- Šoljić in 2011

2nd President of the Federation of Bosnia and Herzegovina
- In office 18 March 1997 – 29 December 1997
- Prime Minister: Edhem Bičakčić
- Vice President: Ejup Ganić
- Preceded by: Krešimir Zubak
- Succeeded by: Ejup Ganić

Personal details
- Born: 19 October 1943 (age 82) Mostar, PR Bosnia and Herzegovina, FPR Yugoslavia
- Party: Croatian Democratic Union of Bosnia and Herzegovina

= Vladimir Šoljić =

Bosnian politician (born 1943)

Vladimir Šoljić (born 19 October 1943) is a Bosnian Croat politician who served as the second President of the Federation of Bosnia and Herzegovina in 1997.

==Biography==
Šoljić was born on 19 October 1943. He worked at the SOKO aircraft factory in Mostar for many years.

During the Bosnian War, Šoljić served a variety of ministerial positions within the Croatian Republic of Herzeg-Bosnia, including minister of energy industry and mining as well as minister of defense.
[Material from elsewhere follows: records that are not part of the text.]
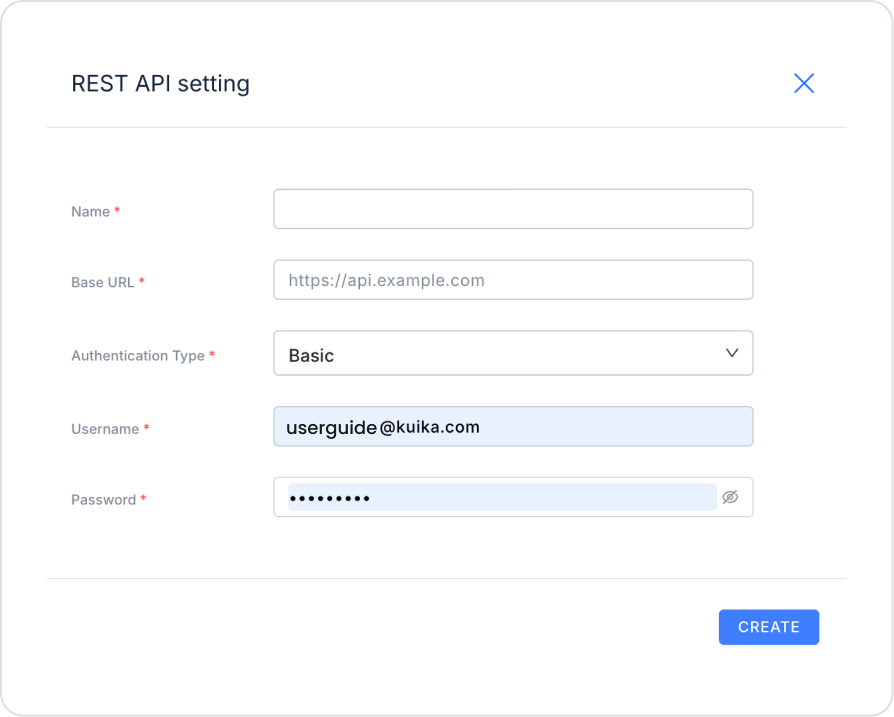Click the red asterisk beside Password
894x717 pixels.
143,499
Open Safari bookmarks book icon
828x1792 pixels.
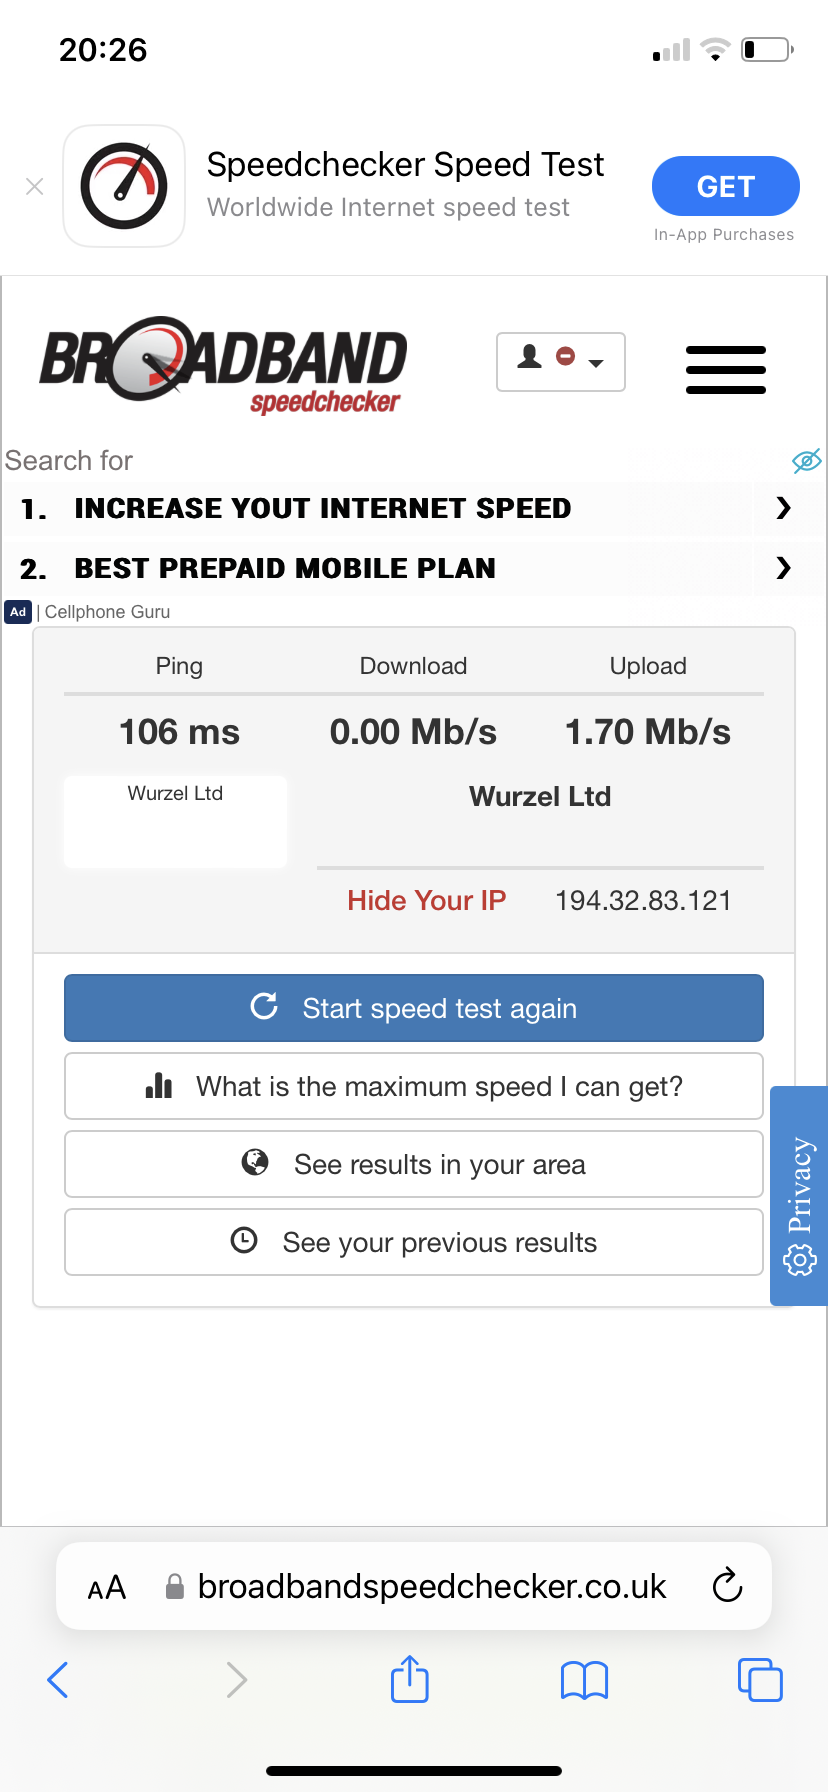(584, 1680)
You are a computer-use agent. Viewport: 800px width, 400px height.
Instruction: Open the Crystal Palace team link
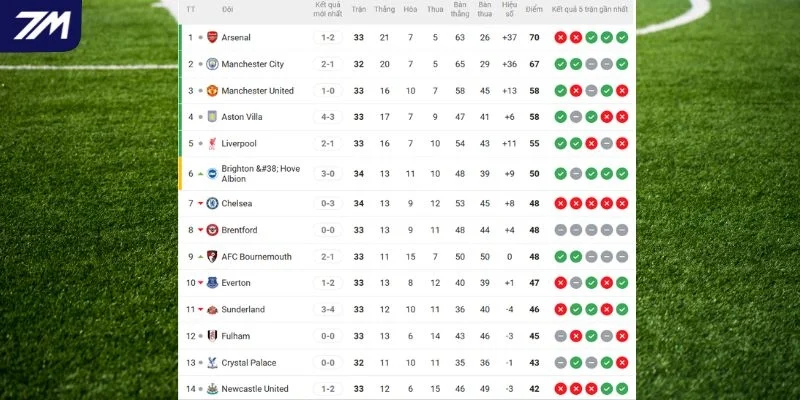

During his time as Minister of Defence, he was approached by Zoran Mandlbaum, head of the Jewish community in Mostar. Šoljić's forces provided a brief ceasefire so a diesel tanker could provide East Mostar Hospital with fuel for their generator.

After the war, he was chosen by the Federal Parliament to serve as President of the Federation of Bosnia and Herzegovina. Šoljić served from 18 March to 29 December 1997. He and his deputy, Bosniak Ejup Ganić, had little influence in policymaking, and were under pressure from the international community, the High Representative for Bosnia and Herzegovina and the Bosniak and Croat members of the National Presidency. He was Vice-President of the Federation of Bosnia and Herzegovina from December 1997 to January 1999.

On 24 May 1997, Šoljić became a founding member of the Croatian Community of Herzeg-Bosnia. This organization aimed not to create a new Croat entity, but to connect Croats across the country and determine strategic directions for national, cultural, and economic development. He served as president until 17 April 2010, when he became an emeritus member of the organization's general council.